Section 2.05. Interest.
(a) Scheduled Interest. Subject to the provisions of Section 2.05(c),
Borrower shall pay interest at the Interest Rate on the unpaid principal amount
of the Loan from the Closing Date until payment in full of the principal amount
of the Loan. Except as expressly provided herein, all interest on the Loan shall
be paid in arrears on the Interest Payment Date for the relevant Interest
Period.
(b) Interest Rate. The interest rate applicable to the Loan from the
Closing Date and for each Interest Period thereafter shall be a rate per annum
(the "Interest Rate") equal to the lesser of (i) the maximum non-usurious rate
permitted by applicable Law and (ii) the rate set forth opposite the Loan on
Exhibit A hereto.
(c) Default Interest. If Borrower shall default in any payment of principal
or interest in respect of the Loan, or any other amount owed by Borrower under
this Agreement, Borrower shall pay interest on the defaulted amount, payable in
arrears on each Interest Payment Date and on demand, at a rate per annum equal
at all times to the lesser of (x) the maximum non-usurious rate permitted by
applicable Law or (y) three percent (3%) per annum above the Interest Rate until
such defaulted amount has been paid by Borrower, together with interest thereon
at the Default Rate. Payment or acceptance of the increased rate as provided in
this Section is not a permitted alternative for timely payment and shall not
constitute a waiver of a Default or an Event of Default or an amendment to this
Agreement or any other Loan Document and shall not otherwise prejudice or limit
any rights or remedies of Lender.

Source data
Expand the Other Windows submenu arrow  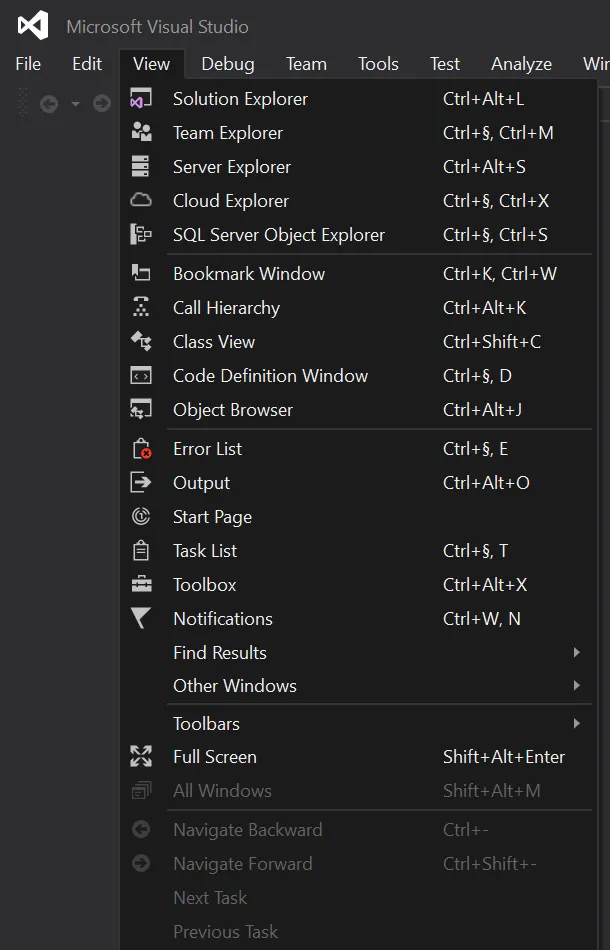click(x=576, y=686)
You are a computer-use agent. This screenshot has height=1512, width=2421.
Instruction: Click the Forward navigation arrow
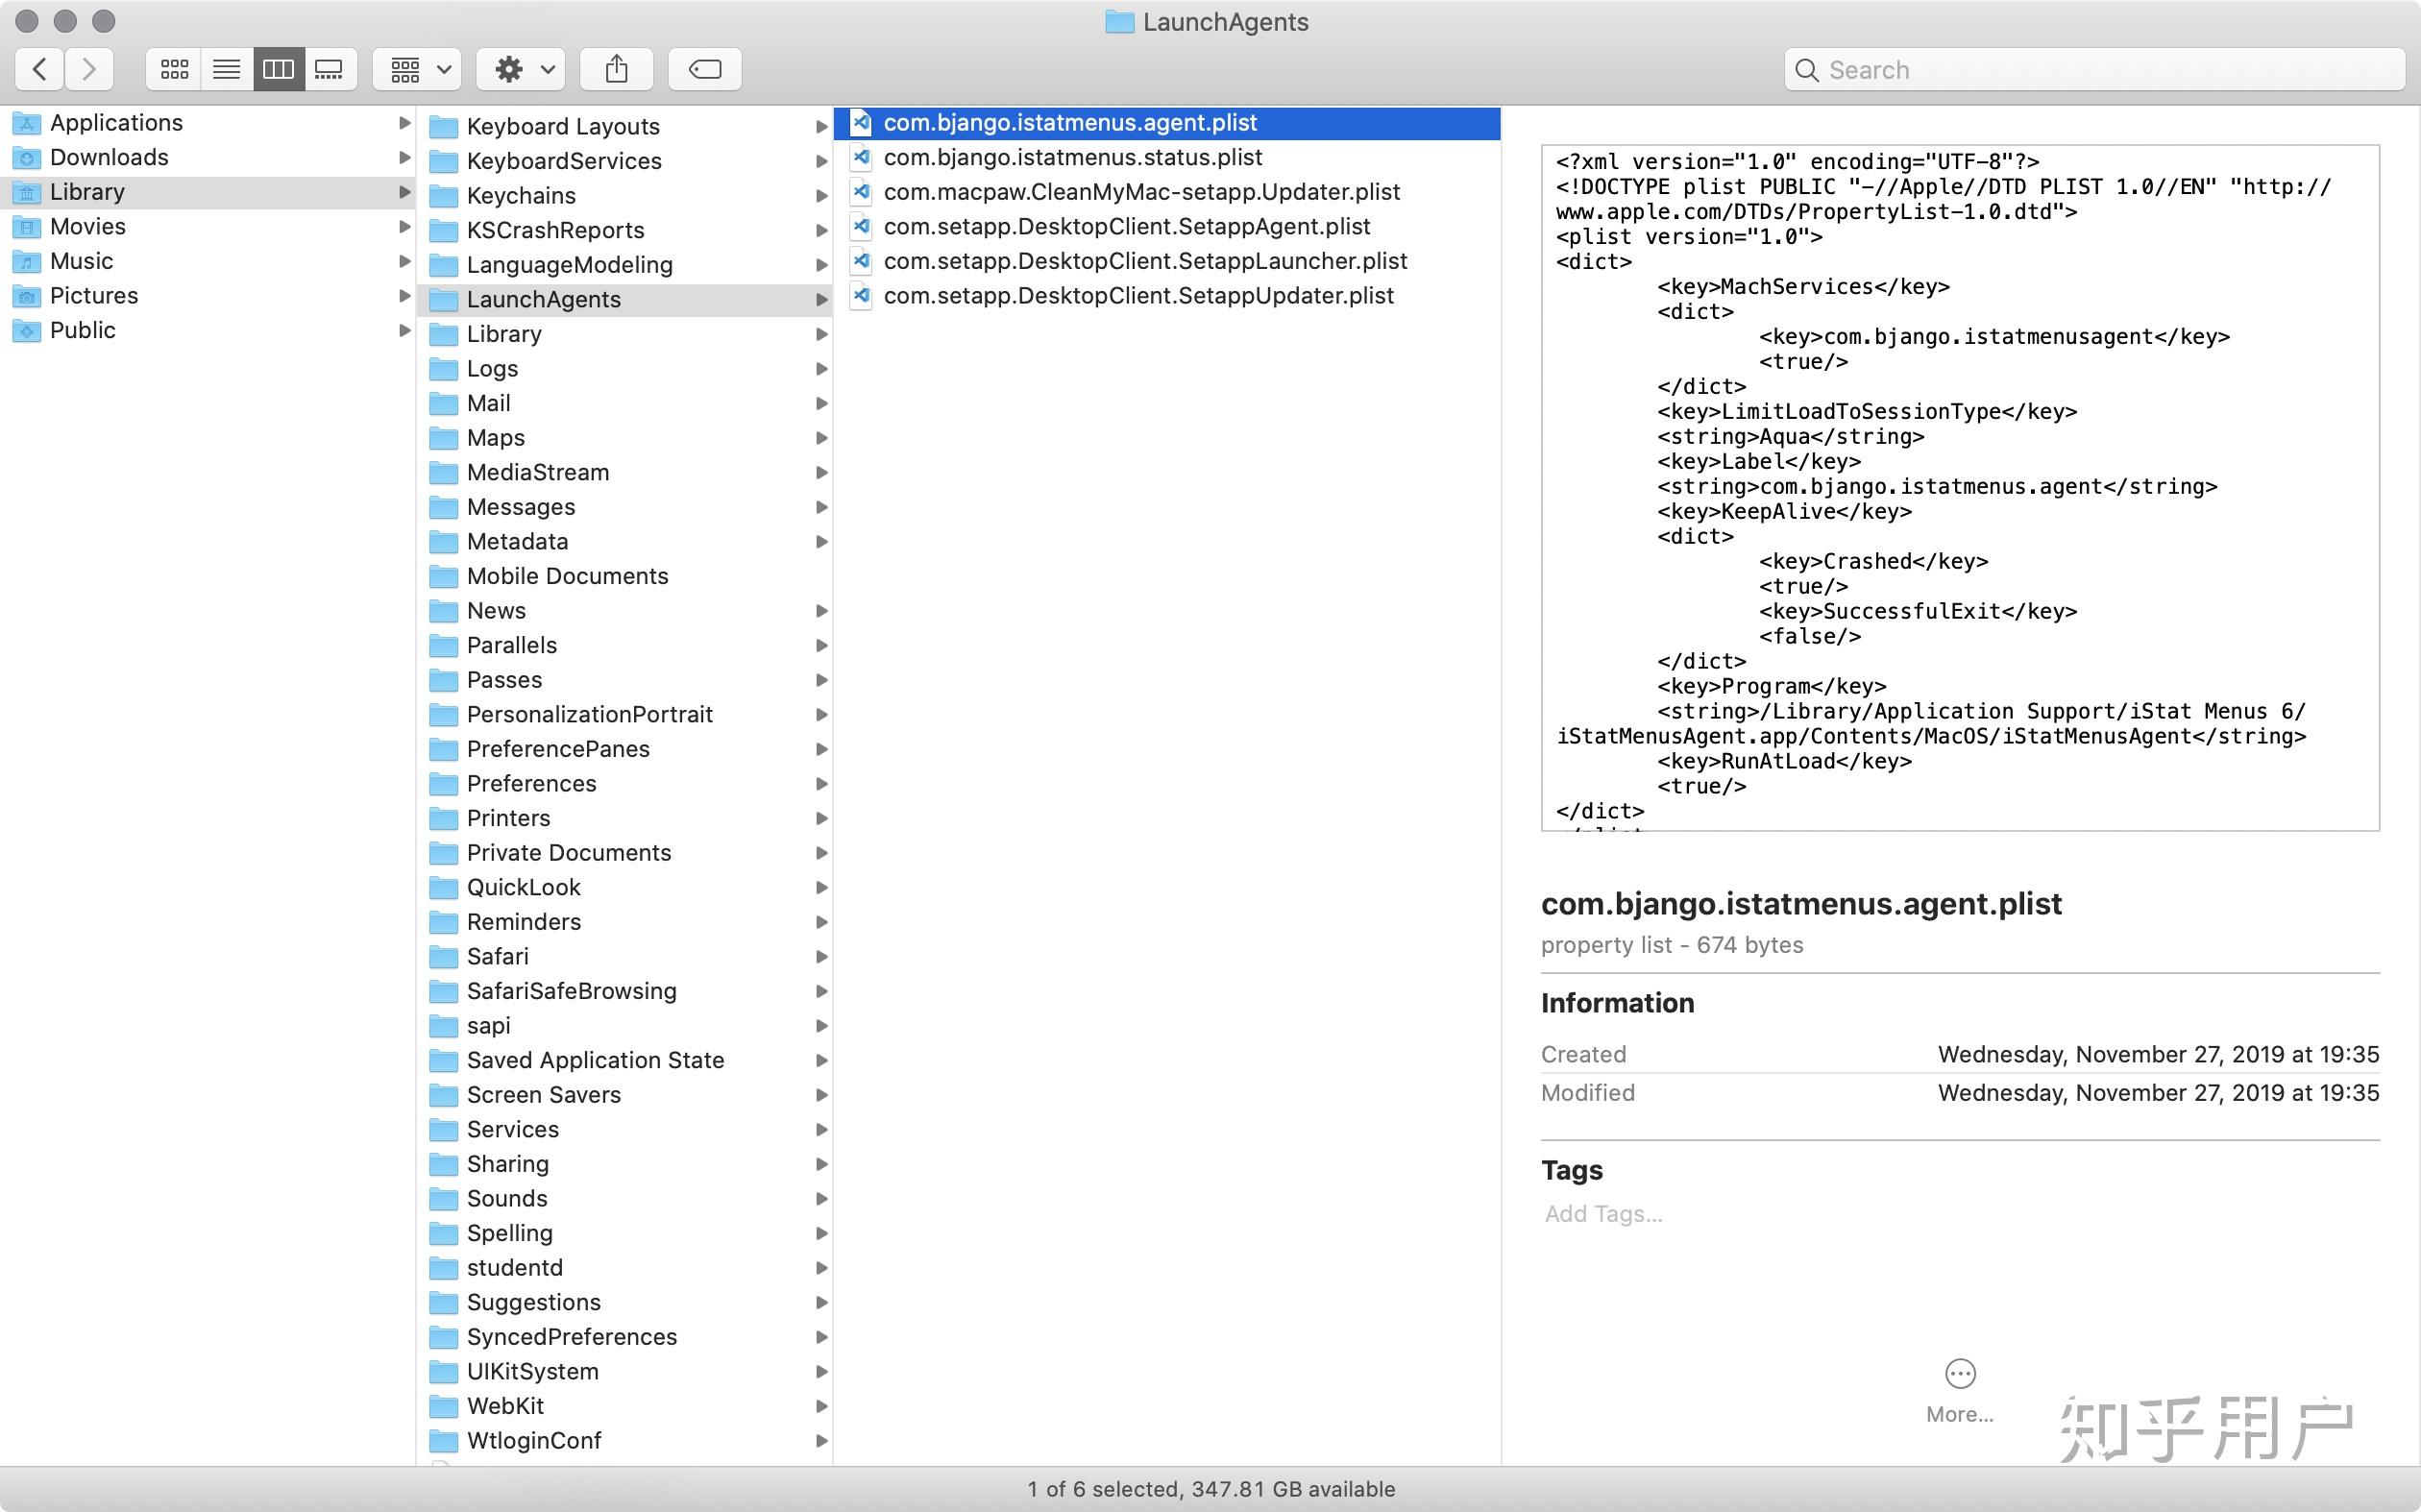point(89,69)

Prompt
Write out, word for word, everything in the interest section above from "(a) Scheduled Interest." down to "Exhibit A hereto.".

Result
(a) Scheduled Interest. Subject to the provisions of Section 2.05(c),
Borrower shall pay interest at the Interest Rate on the unpaid principal amount
of the Loan from the Closing Date until payment in full of the principal amount
of the Loan. Except as expressly provided herein, all interest on the Loan shall
be paid in arrears on the Interest Payment Date for the relevant Interest
Period.
(b) Interest Rate. The interest rate applicable to the Loan from the
Closing Date and for each Interest Period thereafter shall be a rate per annum
(the "Interest Rate") equal to the lesser of (i) the maximum non-usurious rate
permitted by applicable Law and (ii) the rate set forth opposite the Loan on
Exhibit A hereto.